274-year-old Ivy League University announces first Black graduation star
“It’s very empowering for me to be selected for this honor and it really does mean a lot … I hope that this can serve as an inspiration to younger Black students, particularly those studying science, technology, engineering, and math (STEM)” are words from graduating student Nicholas Johnson. The Canadian is making history as Princeton University’s Class of 2020 valedictorian – history because the 274-year-old Ivy League institution has never had a Black person to serve in such a role. History maker Nicholas Johnson with: (left to right) his mother, Dr. Anita Brown-Johnson; sister Anastasia Johnson; and father, Dr. Dexter Johnson
Johnson, now 22 years old, is tickled by the honor of topping the graduating class of 1,300 at a university that is “very much a leader among its peers, and particularly in light of its historic ties to slavery.”
With a solid focus in financial engineering and operations research, the brilliant student hails from Montreal and already has an impressive resume which now includes being the first Black valedictorian of this impressive New Jersey school. He’s worked as a software engineer at Google, did international studies at Oxford University in England, and is getting ready for a Ph.D. program at Massachusetts Institute of Technology (MIT).
“I was first named valedictorian in late April, but I was only recently notified that I am in fact the first Black valedictorian in the University’s history. And that was really surprising,” he noted in a Canadian television appearance.
The Ivy Leaguer also gave credit to his family and the incredible amount of support he received along his journey of academic excellence. His father, Dr. Dexter Johnson, is a Harvard-trained doctor and an oral and maxillofacial surgeon originally from the Bahamas and currently has a medical practice in Ottawa, Canada. His mother, Dr. Anita Brown-Johnson, a medical practitioner of Jamaican descent, is an assistant professor of family medicine and director of a secondary care division. His older sister, Anastacia, is currently completing her Master of Fine Arts at NYU and was nominated for four Grammy Awards.
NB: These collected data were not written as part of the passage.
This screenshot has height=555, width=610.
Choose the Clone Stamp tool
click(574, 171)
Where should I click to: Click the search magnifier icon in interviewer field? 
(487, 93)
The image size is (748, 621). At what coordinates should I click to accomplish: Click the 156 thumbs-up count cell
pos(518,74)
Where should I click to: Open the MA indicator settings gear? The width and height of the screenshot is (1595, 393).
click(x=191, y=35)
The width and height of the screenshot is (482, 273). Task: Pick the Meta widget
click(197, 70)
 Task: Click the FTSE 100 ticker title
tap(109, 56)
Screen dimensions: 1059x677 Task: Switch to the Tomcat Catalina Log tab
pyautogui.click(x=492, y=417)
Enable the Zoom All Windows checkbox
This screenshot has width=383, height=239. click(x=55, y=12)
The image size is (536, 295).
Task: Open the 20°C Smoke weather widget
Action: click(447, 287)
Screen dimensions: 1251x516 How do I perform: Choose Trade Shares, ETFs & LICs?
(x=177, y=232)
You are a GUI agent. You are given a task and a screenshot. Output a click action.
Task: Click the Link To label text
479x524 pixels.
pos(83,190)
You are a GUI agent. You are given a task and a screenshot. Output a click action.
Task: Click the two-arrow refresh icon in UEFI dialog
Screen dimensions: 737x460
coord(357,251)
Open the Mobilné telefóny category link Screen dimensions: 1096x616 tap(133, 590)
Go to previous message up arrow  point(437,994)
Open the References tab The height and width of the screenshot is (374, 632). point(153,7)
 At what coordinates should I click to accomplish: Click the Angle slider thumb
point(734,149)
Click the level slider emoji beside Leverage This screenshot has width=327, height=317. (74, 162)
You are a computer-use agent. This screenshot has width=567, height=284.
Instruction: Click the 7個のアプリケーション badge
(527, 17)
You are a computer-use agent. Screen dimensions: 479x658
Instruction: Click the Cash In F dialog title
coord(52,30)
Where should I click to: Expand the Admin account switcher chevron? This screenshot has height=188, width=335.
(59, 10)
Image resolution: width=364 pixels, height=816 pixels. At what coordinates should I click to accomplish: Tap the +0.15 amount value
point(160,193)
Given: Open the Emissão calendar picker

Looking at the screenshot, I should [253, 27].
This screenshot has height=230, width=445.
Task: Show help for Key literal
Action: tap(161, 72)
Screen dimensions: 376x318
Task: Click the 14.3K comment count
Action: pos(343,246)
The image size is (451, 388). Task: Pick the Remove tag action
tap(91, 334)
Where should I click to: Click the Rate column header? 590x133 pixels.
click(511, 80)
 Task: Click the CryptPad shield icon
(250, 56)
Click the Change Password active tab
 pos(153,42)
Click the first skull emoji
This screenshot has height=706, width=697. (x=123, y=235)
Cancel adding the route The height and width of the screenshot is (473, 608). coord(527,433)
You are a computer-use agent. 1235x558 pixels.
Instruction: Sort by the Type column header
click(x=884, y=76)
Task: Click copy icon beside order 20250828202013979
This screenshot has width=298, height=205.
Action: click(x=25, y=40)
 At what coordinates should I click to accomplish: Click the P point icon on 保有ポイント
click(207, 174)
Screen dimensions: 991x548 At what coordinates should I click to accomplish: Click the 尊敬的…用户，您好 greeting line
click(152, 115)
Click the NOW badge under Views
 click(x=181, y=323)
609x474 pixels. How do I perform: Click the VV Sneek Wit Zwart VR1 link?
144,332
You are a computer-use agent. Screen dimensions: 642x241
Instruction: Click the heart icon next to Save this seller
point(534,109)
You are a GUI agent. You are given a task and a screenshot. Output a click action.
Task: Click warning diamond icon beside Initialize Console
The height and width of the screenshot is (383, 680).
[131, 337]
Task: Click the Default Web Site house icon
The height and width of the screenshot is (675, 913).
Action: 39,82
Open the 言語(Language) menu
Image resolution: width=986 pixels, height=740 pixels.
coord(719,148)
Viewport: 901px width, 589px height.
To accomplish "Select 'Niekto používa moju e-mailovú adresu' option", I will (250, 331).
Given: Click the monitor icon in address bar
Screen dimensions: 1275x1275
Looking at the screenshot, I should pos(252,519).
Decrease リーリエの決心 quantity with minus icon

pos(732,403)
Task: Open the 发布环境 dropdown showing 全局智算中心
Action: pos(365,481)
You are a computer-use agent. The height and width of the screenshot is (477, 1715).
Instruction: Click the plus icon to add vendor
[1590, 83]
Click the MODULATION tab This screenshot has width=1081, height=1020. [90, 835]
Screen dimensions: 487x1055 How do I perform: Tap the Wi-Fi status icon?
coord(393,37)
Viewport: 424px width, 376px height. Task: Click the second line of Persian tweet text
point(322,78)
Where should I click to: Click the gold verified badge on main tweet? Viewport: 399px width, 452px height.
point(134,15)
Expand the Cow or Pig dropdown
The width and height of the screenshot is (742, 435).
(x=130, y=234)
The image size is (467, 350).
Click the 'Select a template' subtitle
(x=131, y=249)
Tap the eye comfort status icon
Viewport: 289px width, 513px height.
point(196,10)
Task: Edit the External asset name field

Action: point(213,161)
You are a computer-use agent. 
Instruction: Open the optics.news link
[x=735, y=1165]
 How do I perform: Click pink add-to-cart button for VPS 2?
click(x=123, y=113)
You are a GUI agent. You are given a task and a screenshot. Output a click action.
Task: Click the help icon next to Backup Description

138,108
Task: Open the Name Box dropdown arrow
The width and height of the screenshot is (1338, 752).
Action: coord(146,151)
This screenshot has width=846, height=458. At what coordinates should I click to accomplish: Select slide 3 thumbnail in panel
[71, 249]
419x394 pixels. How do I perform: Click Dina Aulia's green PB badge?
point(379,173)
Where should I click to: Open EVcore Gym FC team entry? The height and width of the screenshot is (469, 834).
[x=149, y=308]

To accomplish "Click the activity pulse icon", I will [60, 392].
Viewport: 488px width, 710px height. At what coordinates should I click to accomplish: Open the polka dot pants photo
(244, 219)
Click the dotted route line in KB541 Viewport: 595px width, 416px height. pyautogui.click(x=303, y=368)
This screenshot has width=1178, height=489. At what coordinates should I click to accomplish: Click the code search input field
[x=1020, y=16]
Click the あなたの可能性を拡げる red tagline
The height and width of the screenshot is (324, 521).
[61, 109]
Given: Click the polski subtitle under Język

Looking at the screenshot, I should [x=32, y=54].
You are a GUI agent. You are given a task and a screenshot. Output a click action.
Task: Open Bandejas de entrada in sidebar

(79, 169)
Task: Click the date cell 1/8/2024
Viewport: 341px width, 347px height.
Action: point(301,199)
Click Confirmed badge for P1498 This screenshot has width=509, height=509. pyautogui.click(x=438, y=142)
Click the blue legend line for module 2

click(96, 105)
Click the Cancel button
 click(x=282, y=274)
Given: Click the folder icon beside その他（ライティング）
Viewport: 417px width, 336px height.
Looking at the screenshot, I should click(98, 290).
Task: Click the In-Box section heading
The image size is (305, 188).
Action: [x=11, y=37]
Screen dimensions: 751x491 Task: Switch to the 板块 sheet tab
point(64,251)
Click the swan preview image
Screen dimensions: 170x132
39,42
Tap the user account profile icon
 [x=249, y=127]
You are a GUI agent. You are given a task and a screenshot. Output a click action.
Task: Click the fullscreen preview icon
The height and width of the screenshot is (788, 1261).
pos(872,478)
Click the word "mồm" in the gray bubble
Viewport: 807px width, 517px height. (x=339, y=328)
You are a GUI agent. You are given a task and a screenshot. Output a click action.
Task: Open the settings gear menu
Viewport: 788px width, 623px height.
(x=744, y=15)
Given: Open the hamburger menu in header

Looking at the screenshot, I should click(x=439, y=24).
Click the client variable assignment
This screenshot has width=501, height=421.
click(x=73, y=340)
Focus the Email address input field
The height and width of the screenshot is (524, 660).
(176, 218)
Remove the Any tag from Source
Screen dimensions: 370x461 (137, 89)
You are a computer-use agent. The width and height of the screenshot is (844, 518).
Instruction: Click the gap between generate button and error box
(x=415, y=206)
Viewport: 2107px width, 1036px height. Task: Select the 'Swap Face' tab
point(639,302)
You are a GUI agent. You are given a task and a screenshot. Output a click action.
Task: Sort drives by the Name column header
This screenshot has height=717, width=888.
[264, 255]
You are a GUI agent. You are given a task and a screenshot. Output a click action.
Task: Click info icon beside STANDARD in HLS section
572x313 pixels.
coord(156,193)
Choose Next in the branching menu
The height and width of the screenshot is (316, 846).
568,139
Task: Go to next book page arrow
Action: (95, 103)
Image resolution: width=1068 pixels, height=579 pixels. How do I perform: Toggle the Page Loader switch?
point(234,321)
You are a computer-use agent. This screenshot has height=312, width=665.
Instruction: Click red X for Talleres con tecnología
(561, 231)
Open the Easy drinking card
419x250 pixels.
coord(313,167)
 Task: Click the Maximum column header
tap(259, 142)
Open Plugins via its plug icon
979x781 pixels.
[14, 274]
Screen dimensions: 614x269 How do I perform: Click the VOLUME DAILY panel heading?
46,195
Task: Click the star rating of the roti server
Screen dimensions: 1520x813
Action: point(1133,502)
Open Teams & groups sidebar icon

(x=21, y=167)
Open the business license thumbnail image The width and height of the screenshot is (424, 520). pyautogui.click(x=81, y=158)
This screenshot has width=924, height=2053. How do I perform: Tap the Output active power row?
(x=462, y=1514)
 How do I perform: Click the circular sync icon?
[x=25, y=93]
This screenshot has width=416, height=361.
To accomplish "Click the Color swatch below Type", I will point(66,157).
“I am grateful, especially to the Black mentors who have encouraged me to strive for excellence and not to feel out of place in an environment of people who do not look like me,” he shared.
“This Princeton alum is so proud of you, Nick! Congratulations on becoming valedictorian – and making history. I have a feeling this is just the beginning for you, and I cannot wait to see some of the things you will continue to achieve,” tweeted former First Lady Michelle Obama. Mrs. Obama graduated Princeton with her bachelor’s in sociology in 1985 before moving on to Harvard Law School, where she earned her JD law degree.
Princeton University was founded in 1746 and has endured much scrutiny around racism in its past, including the fact that the institution’s first seven presidents all owned slaves. Johnson was quick to point out the need for institutions like Princeton to build relationships with diverse communities and bridges of healing and reconciliation. According to a number of published reports, only 9.5 percent of his graduating class is Black.
Reflecting on his time at Princeton, Johnson shares fond memories of college and the time spent with close friends and college associates engaging in stimulating debates and dialogues, often late at night, about beliefs, culture, and the state of the world. “We are always talking about how we can contribute positively to society in our own special way, and the University has encouraged me to explore my interests by supporting my international internships and cultural trips to places like Peru, Hong Kong and the United Kingdom,” he explained.
Johnson continues his journey greatly empowered and is a member of the Princeton Chapter of Engineers Without Borders. His senior year term paper delved into developing algorithms for a community-based health intervention to decrease obesity. This summer he plans to intern as a hybrid quantitative researcher and software developer at the D. E. Shaw Group, an investment and technology firm led by American billionaire and hedge fund manager David Shaw.
In view of the COVID-19 pandemic and shelter-in-place orders in the State of New Jersey and across the globe, Princeton’s commencement exercise will be virtual on Sunday, May 31. The thrust of his speech will be around “building” with the elements of surprise.
“I am comforted to see how well my friends and classmates have adapted to these challenging times, ensuring that Princeton’s strong community persists virtually despite our physical separation from each other,” he asserts.